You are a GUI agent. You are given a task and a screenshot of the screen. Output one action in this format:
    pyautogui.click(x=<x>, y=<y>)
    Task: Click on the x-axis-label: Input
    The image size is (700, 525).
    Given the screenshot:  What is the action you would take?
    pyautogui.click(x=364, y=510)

....

_ACTIVITY_: Please output the records above verbatim, with no changes to any line.

_RESULT_:
You are a GUI agent. You are given a task and a screenshot of the screen. Output one action in this format:
    pyautogui.click(x=<x>, y=<y>)
    Task: Click on the x-axis-label: Input
    The image size is (700, 525).
    Given the screenshot:  What is the action you would take?
    pyautogui.click(x=364, y=510)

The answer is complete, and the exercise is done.